THE long goodbye is over and today begins the post-Chaudhry phase of the superior judiciary. The institution that Chief Justice Tassaduq Jillani will take charge of is stronger than what was inherited by Iftikhar Chaudhry, but there is still a long way to go before the superior judiciary establishes itself as a truly vibrant institution that operates within the confines of the law and the Constitution and that protects the rights of the people. Of the many challenges the court will have to grapple with, one of the foremost is of its own creation: the liberal use of suo motu powers on the touchstone of protecting fundamental rights. To be sure, the trend internationally is to read constitutionally guaranteed fundamental rights in an expansive manner, which allows courts to enhance the people’s social and economic rights and even protect the environment. But the Supreme Court here took activism to another, undesirable level with its interventions in controversies such as ‘Memogate’ and the scheduling of the last presidential election. Perhaps now is the time for the court to flesh out what are the rightful limits of suo motu powers and issue guidelines for the superior judiciary as to how and when to use these.

A second major area that needs attention is the improvement of the delivery of justice at the lower-court level — the first point of contact of the average citizen with the judiciary. That of course is not the sole responsibility or even prerogative of the superior judiciary: while the Supreme Court chief justice serves as the administrative apex of the judicial system, revamping the delivery of justice at the lowest tiers will require a great deal of cooperation and coordination with the federal and provincial governments. But it is possible for the superior judiciary to lead the way by producing a road map to a more robust, effective and transparent judiciary at the local level.

Third, and linked to the other two, is a need for the superior judiciary to redefine its vision and purpose.
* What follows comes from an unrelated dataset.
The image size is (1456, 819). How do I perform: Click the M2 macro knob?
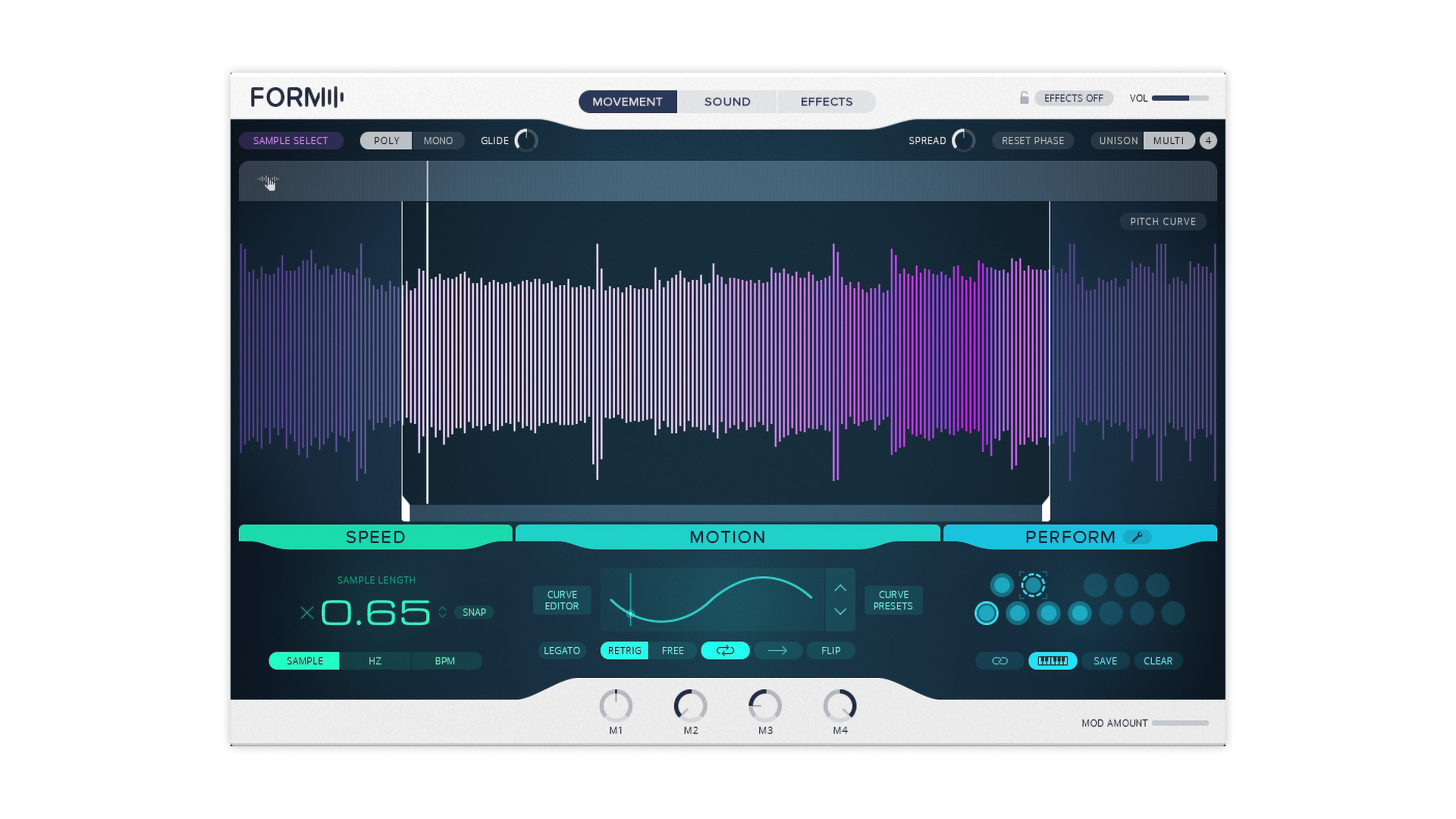tap(690, 706)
Grabbing near daily headlines with off the cuff remarks from the bench or issuing a flurry of orders that are sometimes only backed by detailed judgements much later is not really in the interest of judicial evolution or institutional stability. Where it is necessary to shake the system out of its torpor, stubbornness or cruelty, as in the case of missing persons, shock tactics may be helpful. But for the rest, it’s better if the judiciary were to adopt a lower public profile.